Woll's Texas prisoners were held in a dungeon in Perote Castle, chained together, but Hatch and a man named Morgan managed to escape and made it back to San Antonio.
In 1854, Hatch settled on 3,800 acres in San Patricio County and built a big house on the bluff overlooking Ingleside Bay. Hatch was the largest landowner around and, like Texans of his time, he had diverse interests. He raised cattle and hogs and operated a store. He sold part of his land to John Vineyard, who is often called the father of Ingleside because he chose the town's name from a Robert Burns poem.
Old Ingleside was beginning to grow. Besides the Hatches, early settlers were the Vineyards, Bordens, Nolds, and Turners. Marcellus and George Turner, with Youngs Coleman, made the first trail drives from the area in 1857, '58 and '59. They were amazed that it only took six months to drive the herd to Kansas.
When the Civil War broke out, the Turners sold their holdings and invested the money in 1) slaves and, 2) Confederate bonds. During the war, Union raiding parties came ashore and federal gunboats used the homes on the bluff for target practice. The Nolds' academy was destroyed.

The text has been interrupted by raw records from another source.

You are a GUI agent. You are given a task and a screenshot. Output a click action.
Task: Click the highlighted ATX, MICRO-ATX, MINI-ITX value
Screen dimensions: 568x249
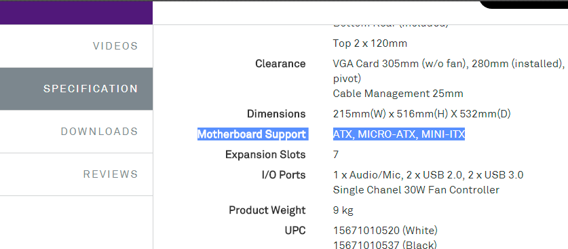[x=399, y=134]
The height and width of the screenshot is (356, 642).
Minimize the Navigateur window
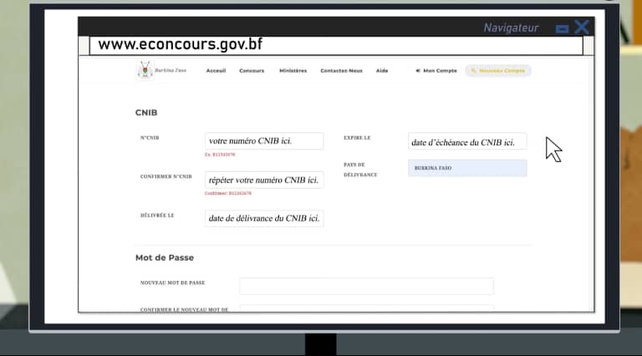pos(563,28)

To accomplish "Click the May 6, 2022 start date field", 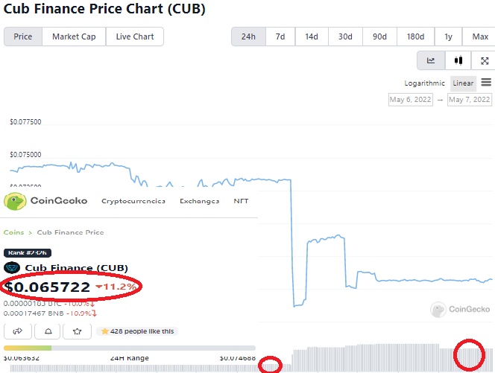I will coord(412,99).
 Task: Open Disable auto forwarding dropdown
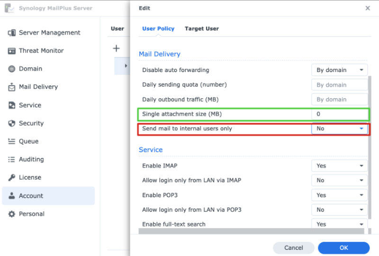point(339,70)
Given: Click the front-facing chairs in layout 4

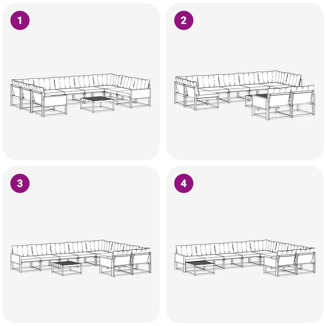Looking at the screenshot, I should 290,264.
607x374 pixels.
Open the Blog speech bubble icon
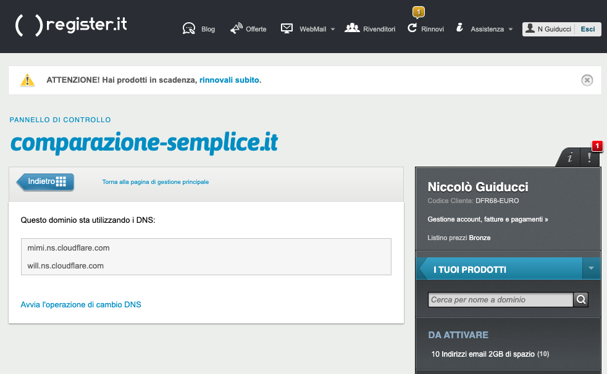coord(189,28)
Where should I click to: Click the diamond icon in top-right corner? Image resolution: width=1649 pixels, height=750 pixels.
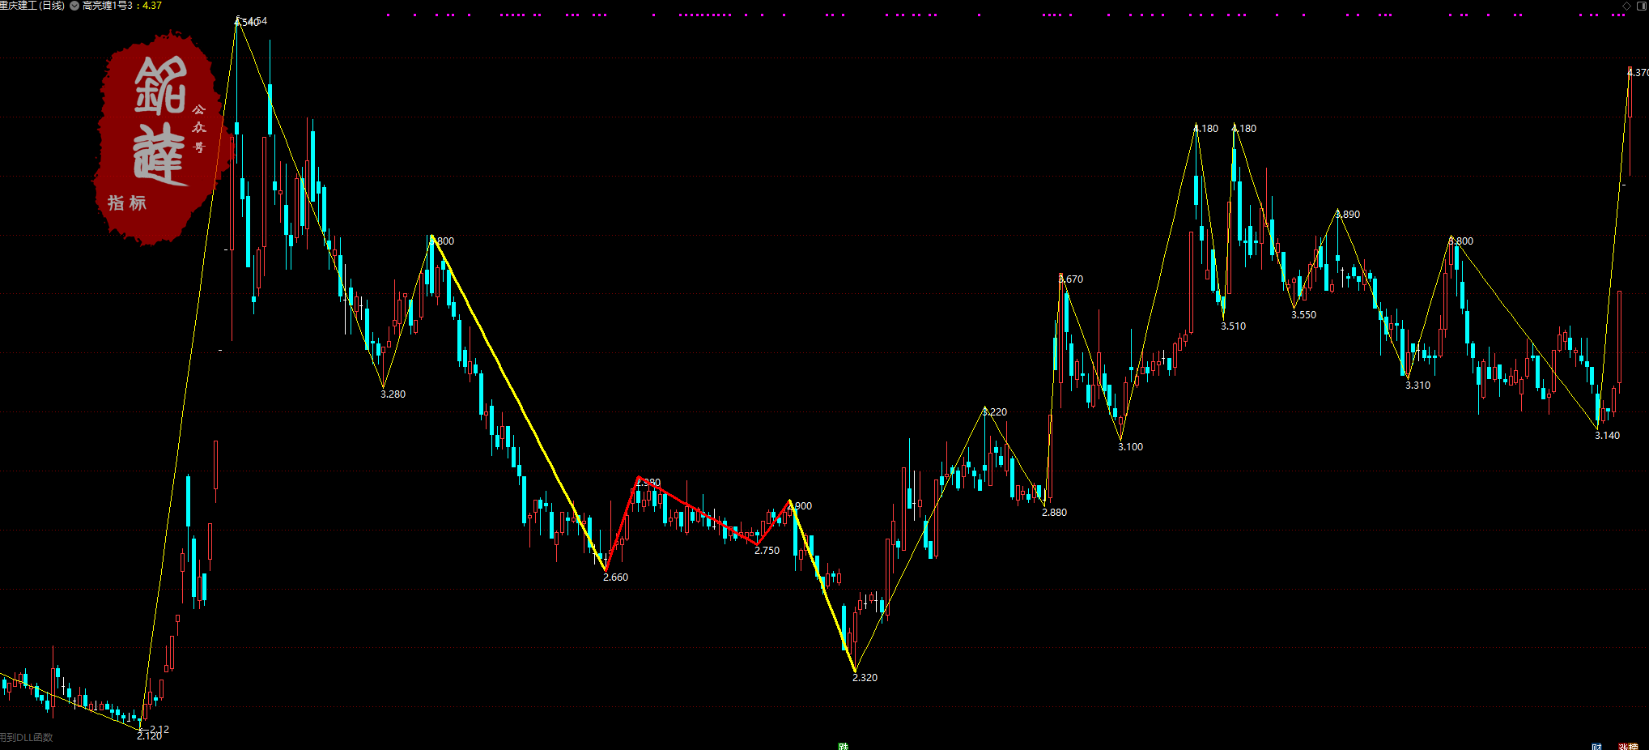coord(1626,6)
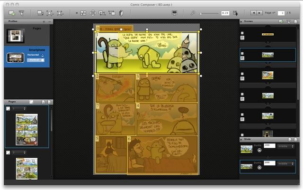Screen dimensions: 303x190
Task: Click the export icon beside zoom value
Action: pyautogui.click(x=235, y=13)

After the war, George Hatch, a fierce Confederate, refused to take an oath of allegiance to the Union. Hatch and a widowed daughter, Annie Hatch Byrne, became exiles in British Honduras. Youngs Coleman relocated on a Mexican island in the Gulf and bought a coconut plantation; he never returned. George Hatch and daughter came back in three years after the oath was no longer required.
Another of Hatch's daughters, Mary Susan, married John Borden. John declined to invest in his brother Gail's scheme to condense milk in a vacuum; he used his money to establish a boys' school, the Ingleside Academy. Gail, meanwhile, founded the company that became Borden, Inc.
On Sept. 5, 1872, George Hatch was returning from a banking trip to Corpus Christi. After he crossed the bay on the Reef Road, he was attacked by robbers and shot to death in his buggy at Indian Point. Legend holds that the killers were tracked down and lynched, though there's no record to support it.
After Hatch was killed, his son John returned from the California gold fields a wealthy man. He also brought back ideas that bore fruit. He planted a 75-acre vineyard and began making wine. Wine and grapes were a big business in Ingleside until Prohibition; the vines were killed by blight.
But the rich blackland area around Ingleside had become famous for its produce. Workers in packing sheds sorted and packed cucumbers, radishes, squash, tomatoes and watermelons. Ingleside "ice-rind" watermelons were famous. Cotton and maize replaced vegetable crops and the economy began to change when Humble Oil (Exxon) built a tank farm and refinery and Reynolds Metals located in the area. Economic change continued with the coming of Naval Station Ingleside.
When Ingleside was incorporated, in 1951, it had a population of 850; today, it has more than 8,000 citizens. You wonder what George Hatch or Marcellus Turner would say about Ingleside today. The vast land, stretching into the sunset, from nowhere to nowhere, was what attracted them. But the country they found disappeared with them.
P.S. To sort out the names: After the San Antonio and Aransas Pass Railroad came in 1887, the flag stop called Palomas became Ingleside. What was Old Ingleside, or Cove Village, metamorphosed into Ingleside-on-the-Bay, next door to Naval Station Ingleside, with a buffer that was once planned for Bakersport. Have we got that right? Palomas became New Ingleside which is now Ingleside. Old Ingleside evolved into today's Ingleside-on-the-Bay.